==== Dataset records ====

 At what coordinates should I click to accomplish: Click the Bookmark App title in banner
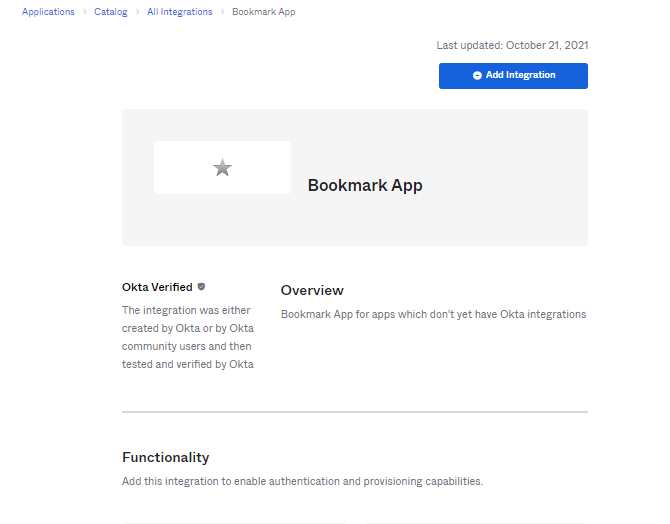click(364, 186)
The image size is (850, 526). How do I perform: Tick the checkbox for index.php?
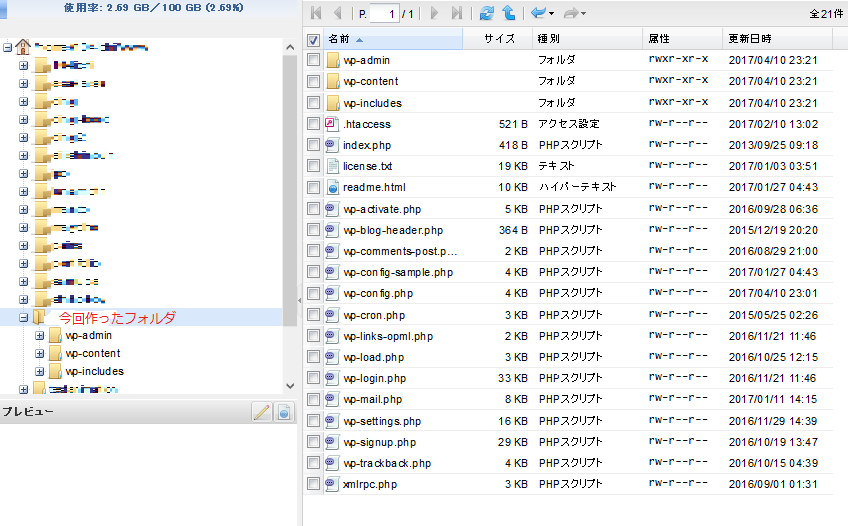(x=314, y=145)
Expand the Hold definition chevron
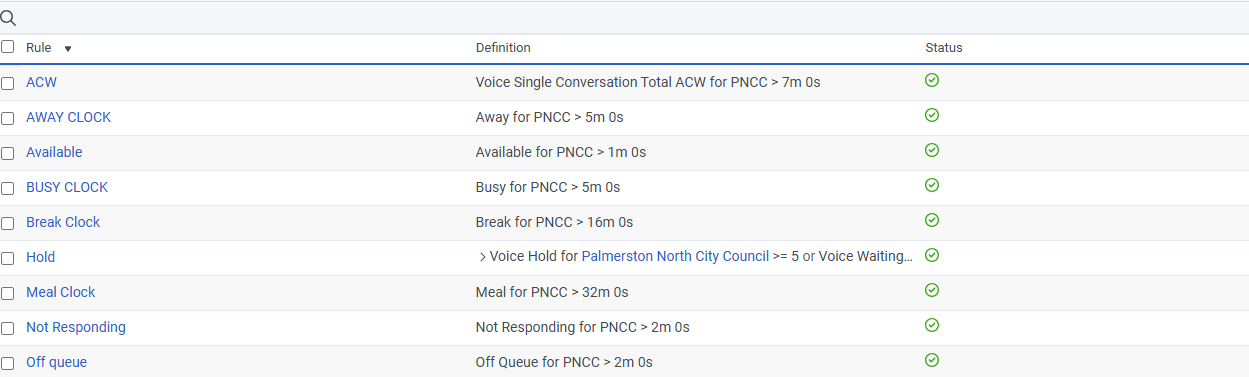The height and width of the screenshot is (377, 1249). 483,257
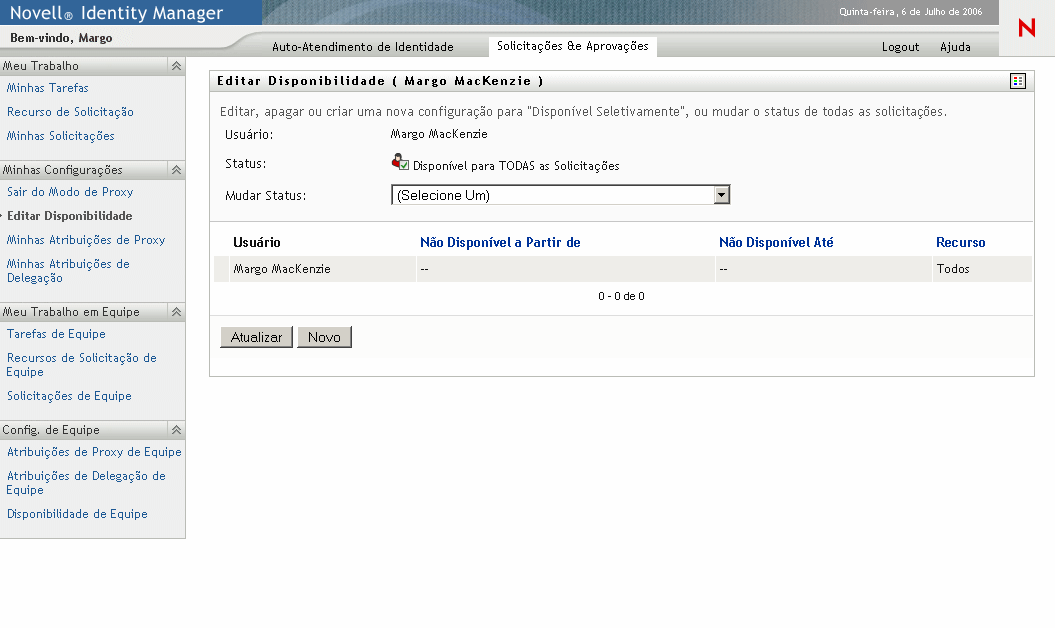Sort by Não Disponível a Partir de
The image size is (1055, 628).
(x=500, y=243)
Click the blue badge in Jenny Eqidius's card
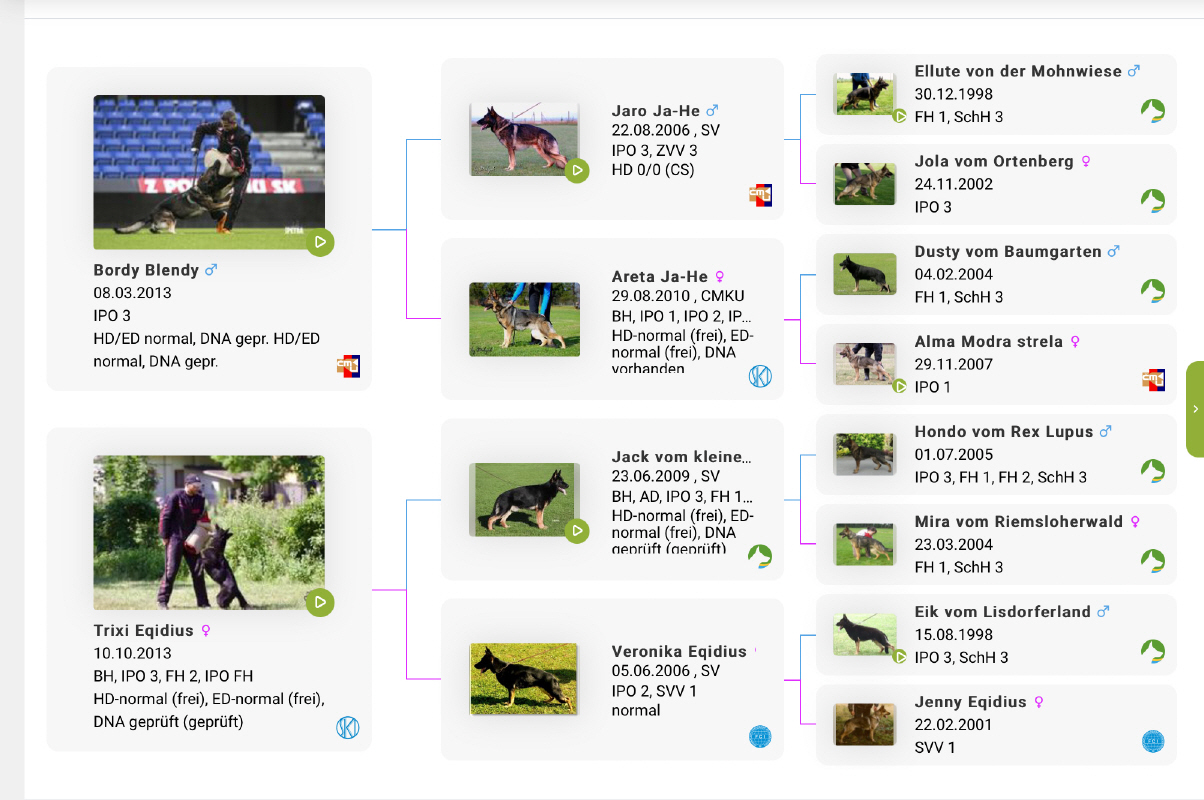1204x800 pixels. 1153,741

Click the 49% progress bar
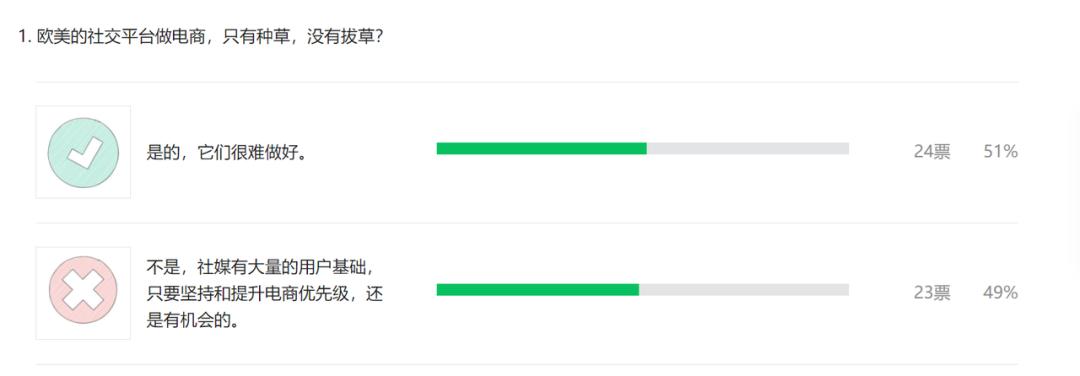point(643,290)
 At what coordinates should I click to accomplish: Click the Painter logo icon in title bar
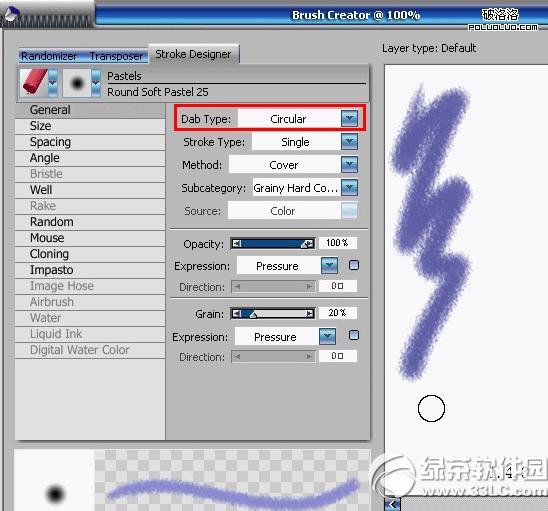tap(12, 15)
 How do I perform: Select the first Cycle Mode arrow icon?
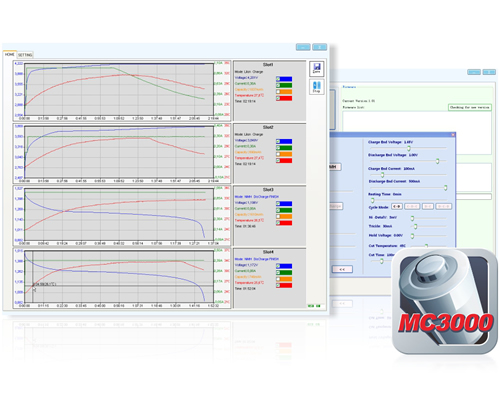(x=397, y=207)
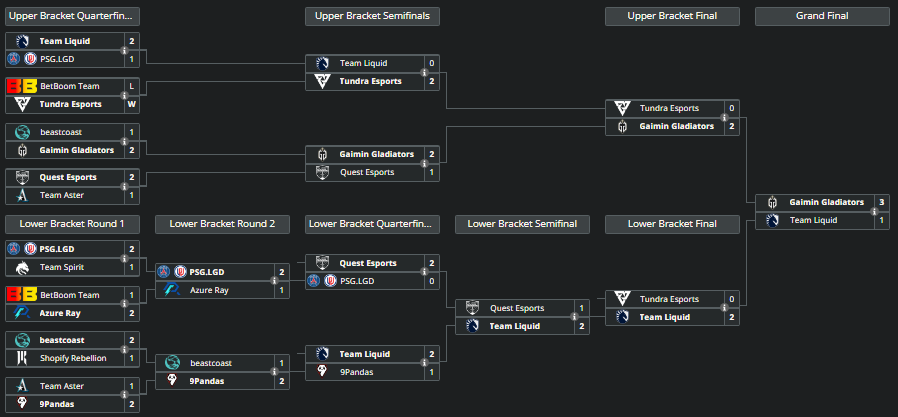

====

**Task objective:**
Working from the line with "Expand the Hold definition chevron" down through the last line of the records, give every line again exactly, but no pictures.

**Your response:**
Expand the Hold definition chevron
The height and width of the screenshot is (377, 1249). 483,257
Sort by Não Disponível a Partir de
The image size is (1055, 628).
(x=500, y=243)
Click the blue badge in Jenny Eqidius's card
1204x800 pixels. 1153,741

Click the 49% progress bar
point(643,290)
 At what coordinates should I click to accomplish: Click the Painter logo icon in title bar
tap(12, 15)
 How do I perform: Select the first Cycle Mode arrow icon?
(x=397, y=207)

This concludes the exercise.